Monoculture – The Crushing Death of Everything, Part 1

As clean and sterile as Ken doll dipped in rubbing alcohol.

There is a lot of romanticism of the past. I wonder if it was just as hard to find unique and colorful pieces back then, but archival evidence says it’s not. In Sears catalogs and local show rooms, there were dozens of color options for everything ranging from couches to refrigerators. Every brand had it’s own unique design language and it was as easy to tell a Ford from a Cadillac. It was easy to tell a GE TV from a Sony.

One of the biggest problems with capitalism is that corporations are not happy with a lot of money. They don’t want obscene amounts of money. They want ALL of the money. If they’re not actively pursuing all of the money, then they are doing their shareholders a disservice. Unless you’re a boutique manufacturer actively chasing a niche market, there is no way you’re making a pink fridge in 2019.

Ok, Boomerang.

Over the years this has led to a marketplace full of sameness. Brands are functionally indistinguishable from each other. In the past, companies bet big on diversity and individuality. They leaned heavily on their own designers and engineers to distinguish themselves from the competition. Some companies were colorful, loud, and young. Some were more reserved in their design language. But this meant you had a dynamic and diverse marketplace of products.

Now, everyone is chasing the same designs in an attempt to cater to the same audience. Everyone wants to be the popular girl. No one wants a personality anymore. So we have a marketplace flooded with all the same shit. Without logos, you cannot tell one flatscreen TV from another. It’s getting impossible to find a TV with a brushed aluminum bezel now, let alone a white one or a red one or a pink one.

Every brand looked unique.

Everyone is pursuing the largest slice of the pie. And I guess this is okay for most people. But us Bachelor Uncles find it hard to get excited about the same old thing. Sure we can geek out on specs, but what does that thing look like as an object? Does anyone care? Does anyone give a shit? My TV is going to spend most of it’s life off. What does it look like when it’s not turned on? What about my fridge? What about my stove?

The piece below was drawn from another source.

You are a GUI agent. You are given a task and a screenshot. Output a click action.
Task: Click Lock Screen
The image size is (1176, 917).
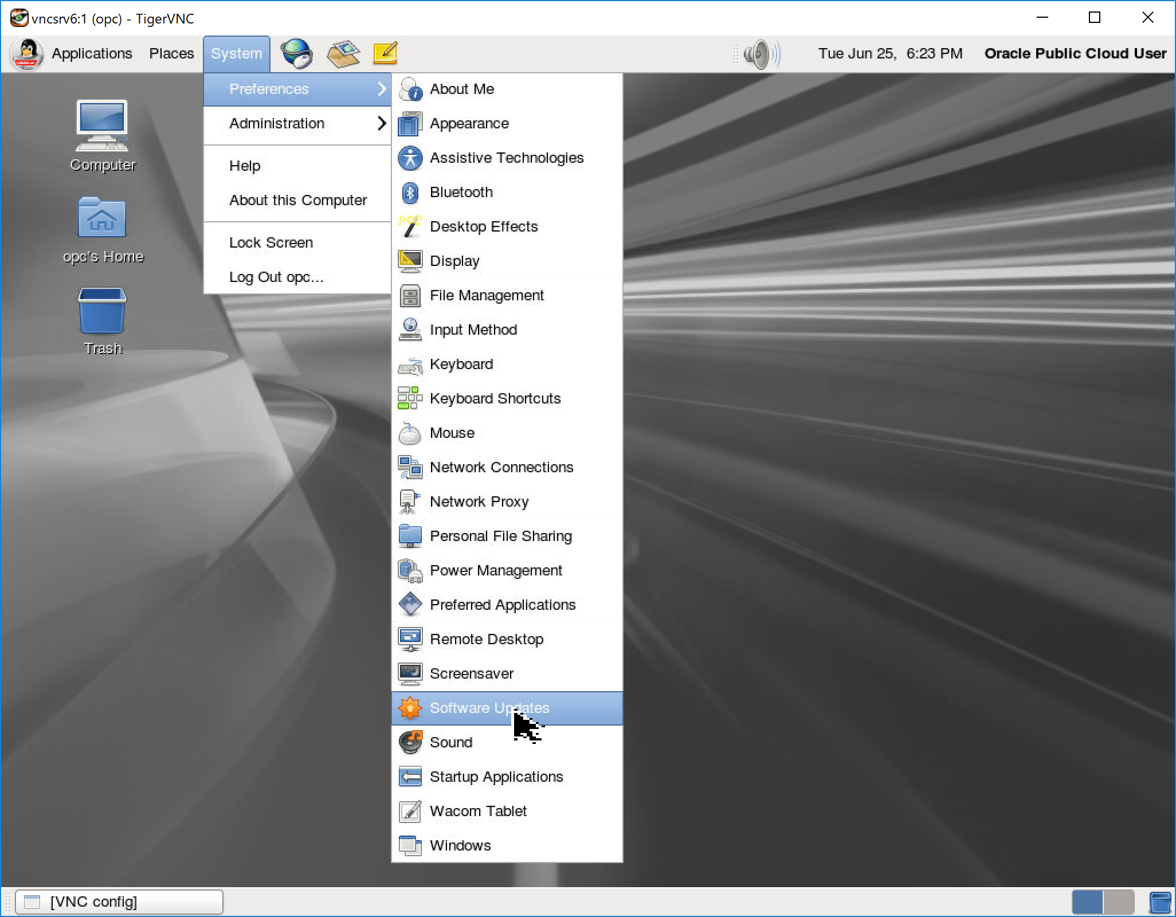[271, 242]
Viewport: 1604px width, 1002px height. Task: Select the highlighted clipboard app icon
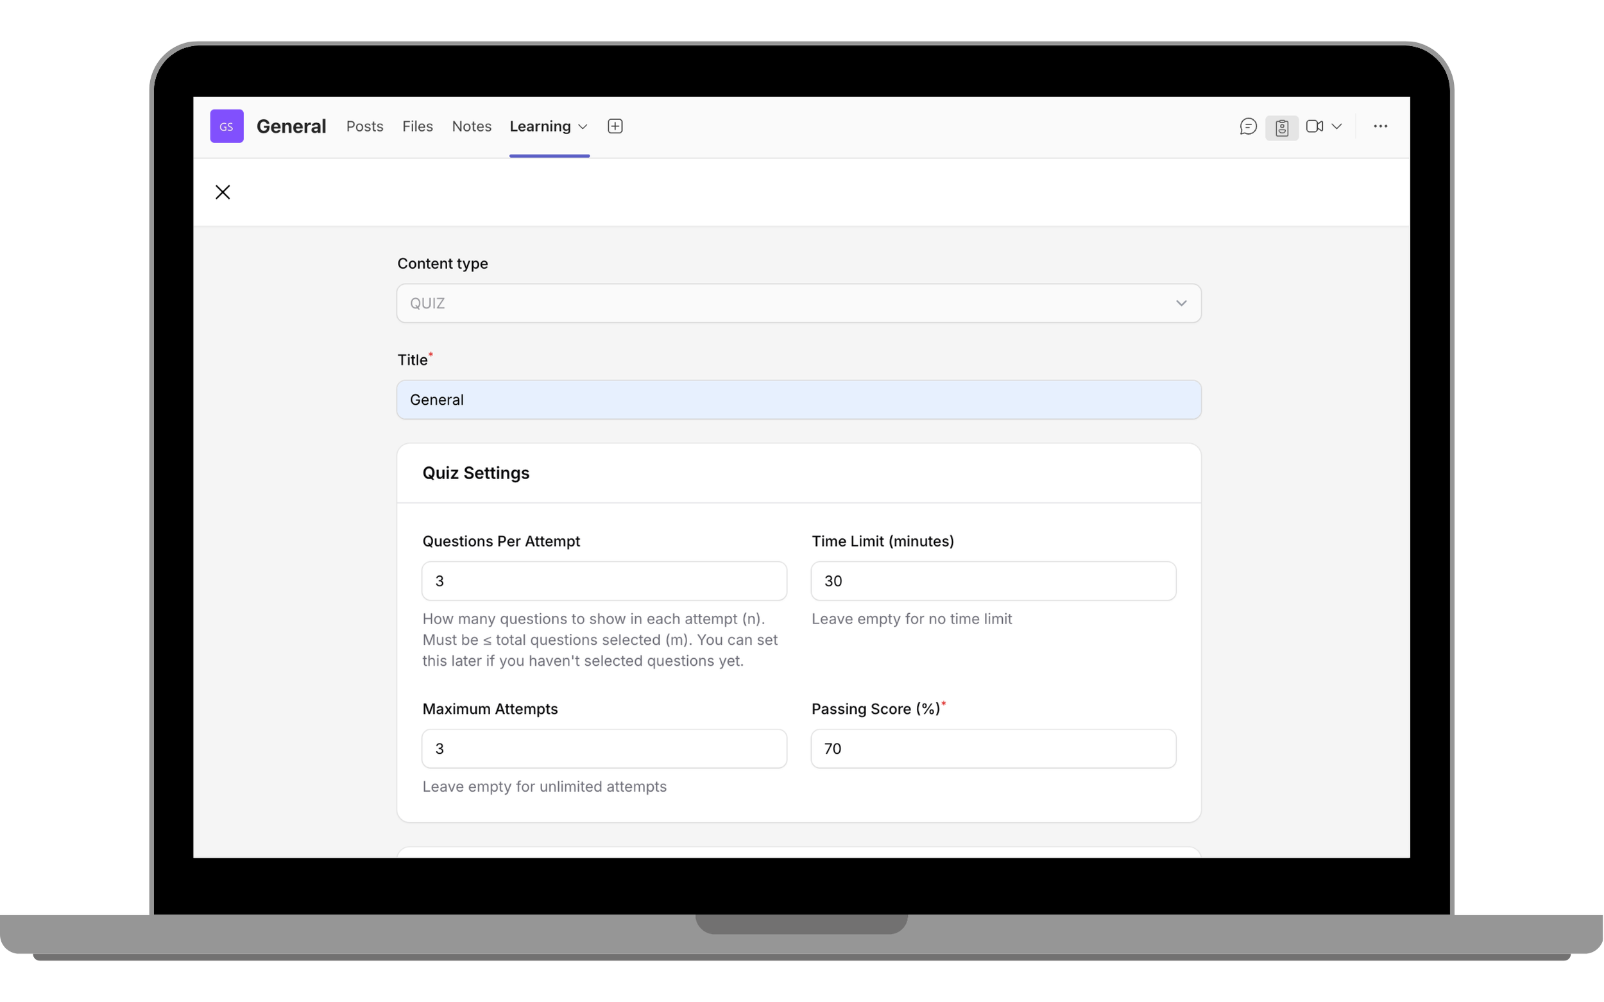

And it’s not just a lack of color. It’s also a lack of form. Every single thing has the same form factor, the same shape, the same colors, the same materials. Go into an electronics store and try to tell anything apart. It’s impossible.

We lost curves, colors, gradients, and shapes. Even when it’s something as simple as lamp shades. I went to Lamps Plus’ website and just clicked on lamp shades and this is what greeted me.

Fucking really?!

For reference, here is what lamps used to look like:

We live in a time when you can 3D print anything. I can go to Threadless and custom design any shirt design I want to be custom printed on demand. I can reach out the manufacturers in China and custom make whatever I want. I’m just some dude and I have access to global marketplaces and I would have to imagine multi-billion dollar corporations have even more reach than we do.

But in the 1950s, when the television was a new invention. When cars had 2 speed transmissions and the telephone was still relatively new. In a world defined by the borders of your county or state, we were to create unique, colorful, beautiful spaces at prices the middle class could afford.

Once upon a time…

But now with infinite reach and infinite access, we have been resigned to a morass of sameness. An endless yawing expanse of white, grey, black and beige. Sure, there are companies like Big Chill and Smeg (worst name ever) catering to a small niche market for outrageous prices. But those things aren’t in the reach of most people. It is hard to justify the purchase of a pink fridge for $4,000 when you can get a steel one for $700.

Have we gotten to the point where color and design are now products available to only the 1%? It’s hard not to jump to the conclusion that an unseen cabal is guiding the middle and lower classes deeper into depression by robbing us of our own sense of style and individuality. That by keeping us visually and spiritually repressed, they can better control us. It’s hard not to feel the creeping oppression of the monoculture.

This was a future we were promised.

I will leave you with these questions – Why is it during a time of unprecedented market access and manufacturing capabilities, why don’t we have everything we used to have AND the new stuff? Why do we have to lose everything? Isn’t the marketplace big enough for every color? Every style? Every design?

Will we ever recover? Or is this it? Is there where we will stay? At the bottom of the design arc while corporations continue to chase the lowest common denominator?

I’m bored. Show me something amazing.

1 thought on “Monoculture – The Crushing Death of Everything, Part 1

  1. Totally whats driving the decline in varied product. That very push for the biggest slice. Why make a good drama movie full of dialogue and good story if they sell 10× the tickets if they make the drama a thriller and fill it with gratuitous violence and drivel dialouge. Same thing. Cant “afford” to make the specialty item since not every one wants pink but if its bland and black and white your choices are narrow, so is the consumer and thus these kids today dont have a clue what they are missing. Capitalism leads to a point. Shedding variety and options. OmniCorp indeed. The future looks bleak but the antique market sizzles as I reach back, not forward.